With the economy in major flux, Americans are thinking about cutting corners. And according to Nielsen’s VideoCensus report for the month of September, some have already found a way.
We’re watching television online.
TV on your computer isn’t a new idea. Most of us have visited YouTube (STOCK QUOTE: GOOG) and watched a few minutes– a viral video, a clip from a TV show, or a how-to video produced by a helpful stranger. There’s plenty of content, but turning in your cable box for YouTube might feel like trading a novel for a collection of essays written by second graders. It’s cute, but rarely entertaining beyond its novelty.
That’s where sites like Hulu.com and Veoh.com come in.
Hulu.com, a joint venture between NBC Universal (STOCK QUOTE: GE) and News Corp. (STOCK QUOTE: NWS) offers television shows and films free of charge. It’s also growing quicker than any other video site.

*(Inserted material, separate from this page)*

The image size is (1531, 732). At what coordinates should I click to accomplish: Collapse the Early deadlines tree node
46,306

According to Nielsen, Hulu.com amassed 142,261,000 streams in September compared to 105,830,000 generated in July. The Nielsen VideoCensus now ranks Hulu number six behind more established video sites such as Nickelodeon, MSN/Windows Live, Fox Interactive Media, Yahoo (STOCK QUOTE: YHOO), and, of course, YouTube. Another source, Compete.com, reveals that Hulu’s unique visitors have increased more than 52% in the last month compared with YouTube’s 0.6% increase in traffic.
Hulu’s success, and the success of similar sites, is due to the full-length TV shows and films it offers. But streaming TV through your computer does come at a cost. Unless you have an Xbox (STOCK QUOTE: MSFT), Sony Playstation (STOCK QUOTE: SNE), or a computer hooked up to our TV, you will have to watch on your computer screen. Also, shows do stream in lesser quality than when they’re broadcast on cable. But, that’s changing too. Hulu and Veoh are starting to provide some content in high definition.

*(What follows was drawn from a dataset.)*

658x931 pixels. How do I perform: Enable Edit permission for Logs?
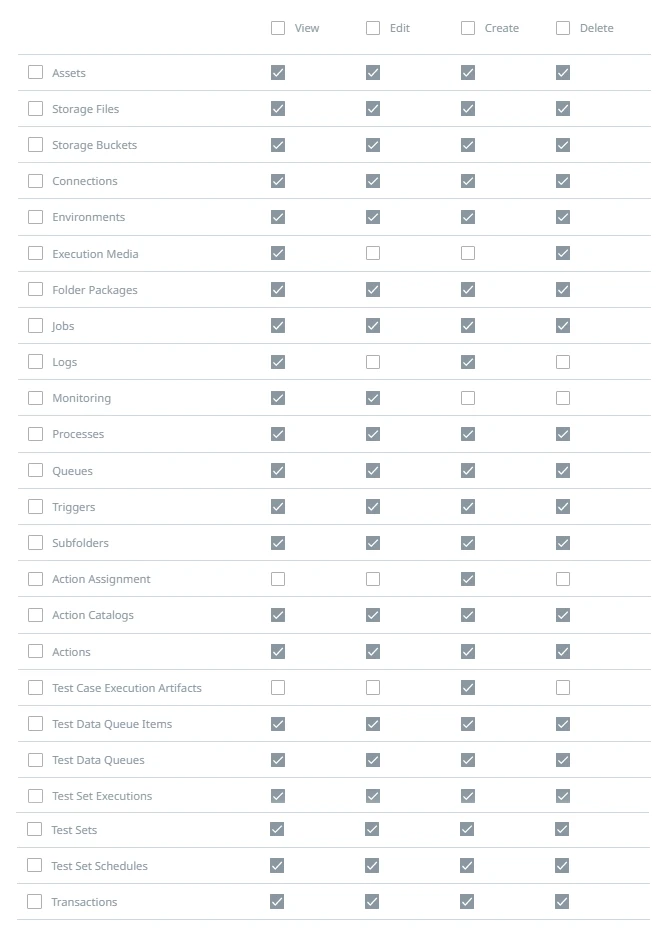coord(373,362)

The National Cable & Telecommunication Association’s 2008 Industry Overview reports that there are 64,900,000 basic cable subscribers in the U.S. from whom the industry will earn 79.1 billion dollars in revenue in 2008.
And that basic service doesn’t come cheap. Basic Time Warner (STOCK QUOTE: TWX) service in New York costs $51.95 a month. Add a DVR at $9.95 a month, and you’re looking at $750 a year before franchise fees and taxes. For most of us, access to the Internet has become increasingly important, so ditching your Internet provider isn’t an option. In that case, sites like Hulu and Veoh offer a chance to save hundreds in cable and DVR subscriptions without losing access to the shows we love.
Television isn’t the only reason we have cable, though. On Hulu, you’ll find nearly 400 movies from 15 different studios, organized alphabetically. There’s even more of a selection on Veoh. One bummer? As of now, they don’t offer new releases.
Perhaps some the money you save from cable can be spent on a subscription to Netflix (STOCK QUOTE: NFLX). For $8.99 a month, Netflix customers get one DVD at a time through the mail and access to streaming content via a “separate, smaller library” of films and TV shows. The content Netflix makes available for streaming will continue to increase if demand increases. If the Nielsen VideoCensus is any indication, it will.
Cable is convenient, but it’s pricey. Video sites, streaming a broad range of television and film, are a true alternative to TV. When these sites grow in popularity rivaling YouTube, or when YouTube begins to carry the same programming, the cable companies should start to worry.